* _Data provided_
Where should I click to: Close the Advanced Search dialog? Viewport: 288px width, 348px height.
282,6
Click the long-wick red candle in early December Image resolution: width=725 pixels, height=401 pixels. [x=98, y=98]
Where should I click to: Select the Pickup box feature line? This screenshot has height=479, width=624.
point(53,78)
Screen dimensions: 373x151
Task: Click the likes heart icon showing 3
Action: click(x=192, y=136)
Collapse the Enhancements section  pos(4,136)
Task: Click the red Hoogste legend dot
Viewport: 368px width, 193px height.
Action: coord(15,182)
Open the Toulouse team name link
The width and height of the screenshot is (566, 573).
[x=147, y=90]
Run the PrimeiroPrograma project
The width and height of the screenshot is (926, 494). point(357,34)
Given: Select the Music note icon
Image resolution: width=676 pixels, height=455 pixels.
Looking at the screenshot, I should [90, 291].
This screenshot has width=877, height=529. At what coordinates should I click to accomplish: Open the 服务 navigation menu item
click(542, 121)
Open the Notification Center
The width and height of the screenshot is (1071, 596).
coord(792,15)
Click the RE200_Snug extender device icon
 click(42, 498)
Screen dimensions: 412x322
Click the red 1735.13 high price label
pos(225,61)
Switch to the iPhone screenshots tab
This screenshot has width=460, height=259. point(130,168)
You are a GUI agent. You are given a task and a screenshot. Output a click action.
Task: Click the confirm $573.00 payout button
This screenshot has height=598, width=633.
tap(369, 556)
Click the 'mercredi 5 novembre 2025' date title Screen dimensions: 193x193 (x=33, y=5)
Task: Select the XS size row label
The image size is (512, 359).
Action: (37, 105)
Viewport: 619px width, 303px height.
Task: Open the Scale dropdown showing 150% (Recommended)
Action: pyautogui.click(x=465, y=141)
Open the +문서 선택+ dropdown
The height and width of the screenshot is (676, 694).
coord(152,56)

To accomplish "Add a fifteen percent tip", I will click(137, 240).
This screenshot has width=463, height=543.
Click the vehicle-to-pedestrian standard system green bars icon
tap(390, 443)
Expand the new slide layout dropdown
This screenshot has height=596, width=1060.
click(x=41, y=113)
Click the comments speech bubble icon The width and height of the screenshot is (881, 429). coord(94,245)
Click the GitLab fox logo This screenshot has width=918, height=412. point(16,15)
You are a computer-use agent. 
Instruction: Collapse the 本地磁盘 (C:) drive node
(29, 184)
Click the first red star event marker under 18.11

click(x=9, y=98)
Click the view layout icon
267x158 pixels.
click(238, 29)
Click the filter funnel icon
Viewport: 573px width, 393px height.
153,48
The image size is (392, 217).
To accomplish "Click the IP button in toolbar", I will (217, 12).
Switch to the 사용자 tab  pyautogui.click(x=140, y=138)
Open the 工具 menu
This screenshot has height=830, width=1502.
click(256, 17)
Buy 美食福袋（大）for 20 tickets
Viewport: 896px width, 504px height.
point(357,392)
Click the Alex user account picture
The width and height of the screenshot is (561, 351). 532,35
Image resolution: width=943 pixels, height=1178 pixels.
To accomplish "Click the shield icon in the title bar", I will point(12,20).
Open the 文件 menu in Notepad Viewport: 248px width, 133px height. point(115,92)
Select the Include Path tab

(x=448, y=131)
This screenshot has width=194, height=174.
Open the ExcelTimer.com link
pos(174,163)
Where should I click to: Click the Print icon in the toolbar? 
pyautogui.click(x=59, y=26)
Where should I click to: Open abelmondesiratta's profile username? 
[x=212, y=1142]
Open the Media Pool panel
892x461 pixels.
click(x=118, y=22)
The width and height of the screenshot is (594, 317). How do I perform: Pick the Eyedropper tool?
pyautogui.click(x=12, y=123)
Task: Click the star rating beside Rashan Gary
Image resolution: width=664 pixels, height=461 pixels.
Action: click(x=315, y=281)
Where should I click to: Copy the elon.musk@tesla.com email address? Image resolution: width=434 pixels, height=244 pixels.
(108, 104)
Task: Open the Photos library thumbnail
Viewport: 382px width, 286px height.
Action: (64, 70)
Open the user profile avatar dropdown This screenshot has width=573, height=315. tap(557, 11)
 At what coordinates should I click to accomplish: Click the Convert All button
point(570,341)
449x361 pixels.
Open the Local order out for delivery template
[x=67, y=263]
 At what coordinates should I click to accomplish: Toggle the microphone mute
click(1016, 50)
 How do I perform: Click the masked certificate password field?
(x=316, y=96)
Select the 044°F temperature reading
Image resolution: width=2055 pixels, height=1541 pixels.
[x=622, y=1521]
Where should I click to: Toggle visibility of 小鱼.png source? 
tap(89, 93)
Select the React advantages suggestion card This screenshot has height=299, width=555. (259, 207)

* _Task details_
Please go line by line through the records above, copying each one that holds the string "title".

* _Response to the task_
Click the 'mercredi 5 novembre 2025' date title Screen dimensions: 193x193 (x=33, y=5)
To accomplish "Click the shield icon in the title bar", I will point(12,20).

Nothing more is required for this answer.